| Problem requirements |
Only the lines from the one that contains "You are a computer-use" through the final line of the entries should be repeated, exactly as written.

*** Opening Extracted entries ***

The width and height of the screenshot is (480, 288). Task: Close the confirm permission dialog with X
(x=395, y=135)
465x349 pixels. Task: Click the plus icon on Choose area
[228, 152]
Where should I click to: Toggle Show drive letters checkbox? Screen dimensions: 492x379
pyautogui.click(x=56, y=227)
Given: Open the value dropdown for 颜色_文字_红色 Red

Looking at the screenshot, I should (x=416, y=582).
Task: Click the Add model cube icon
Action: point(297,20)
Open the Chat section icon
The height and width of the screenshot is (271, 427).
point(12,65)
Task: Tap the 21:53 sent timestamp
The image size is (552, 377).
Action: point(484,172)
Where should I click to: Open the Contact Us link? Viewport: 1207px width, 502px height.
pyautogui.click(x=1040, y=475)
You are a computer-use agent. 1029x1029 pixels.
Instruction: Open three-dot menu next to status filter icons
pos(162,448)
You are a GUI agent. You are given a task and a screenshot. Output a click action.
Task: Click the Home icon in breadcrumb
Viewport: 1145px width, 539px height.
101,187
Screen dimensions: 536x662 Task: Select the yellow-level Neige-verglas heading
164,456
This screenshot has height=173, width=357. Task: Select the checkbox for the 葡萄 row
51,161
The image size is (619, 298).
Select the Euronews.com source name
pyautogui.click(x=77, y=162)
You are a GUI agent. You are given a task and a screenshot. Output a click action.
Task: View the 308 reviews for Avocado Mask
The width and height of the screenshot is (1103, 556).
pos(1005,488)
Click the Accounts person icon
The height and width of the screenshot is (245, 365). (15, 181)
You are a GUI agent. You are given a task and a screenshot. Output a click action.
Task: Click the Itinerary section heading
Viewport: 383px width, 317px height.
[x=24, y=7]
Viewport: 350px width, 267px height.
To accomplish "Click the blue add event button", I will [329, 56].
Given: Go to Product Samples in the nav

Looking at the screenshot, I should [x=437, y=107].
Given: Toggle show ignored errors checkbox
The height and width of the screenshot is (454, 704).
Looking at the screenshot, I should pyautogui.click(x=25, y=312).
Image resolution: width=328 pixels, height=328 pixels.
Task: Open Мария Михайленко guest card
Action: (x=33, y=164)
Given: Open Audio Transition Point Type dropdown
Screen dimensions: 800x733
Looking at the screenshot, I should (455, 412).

*** Closing Extracted entries ***

| Exercise response |
You are a computer-use agent. 1029x1029 pixels.
Instruction: Open three-dot menu next to status filter icons
pos(162,448)
You are a GUI agent. You are given a task and a screenshot. Output a click action.
Task: Click the Home icon in breadcrumb
Viewport: 1145px width, 539px height.
101,187
Screen dimensions: 536x662 Task: Select the yellow-level Neige-verglas heading
164,456
This screenshot has height=173, width=357. Task: Select the checkbox for the 葡萄 row
51,161
The image size is (619, 298).
Select the Euronews.com source name
pyautogui.click(x=77, y=162)
You are a GUI agent. You are given a task and a screenshot. Output a click action.
Task: View the 308 reviews for Avocado Mask
The width and height of the screenshot is (1103, 556).
pos(1005,488)
Click the Accounts person icon
The height and width of the screenshot is (245, 365). (15, 181)
You are a GUI agent. You are given a task and a screenshot. Output a click action.
Task: Click the Itinerary section heading
Viewport: 383px width, 317px height.
[x=24, y=7]
Viewport: 350px width, 267px height.
To accomplish "Click the blue add event button", I will [329, 56].
Given: Go to Product Samples in the nav

Looking at the screenshot, I should [x=437, y=107].
Given: Toggle show ignored errors checkbox
The height and width of the screenshot is (454, 704).
Looking at the screenshot, I should pyautogui.click(x=25, y=312).
Image resolution: width=328 pixels, height=328 pixels.
Task: Open Мария Михайленко guest card
Action: (x=33, y=164)
Given: Open Audio Transition Point Type dropdown
Screen dimensions: 800x733
Looking at the screenshot, I should (455, 412).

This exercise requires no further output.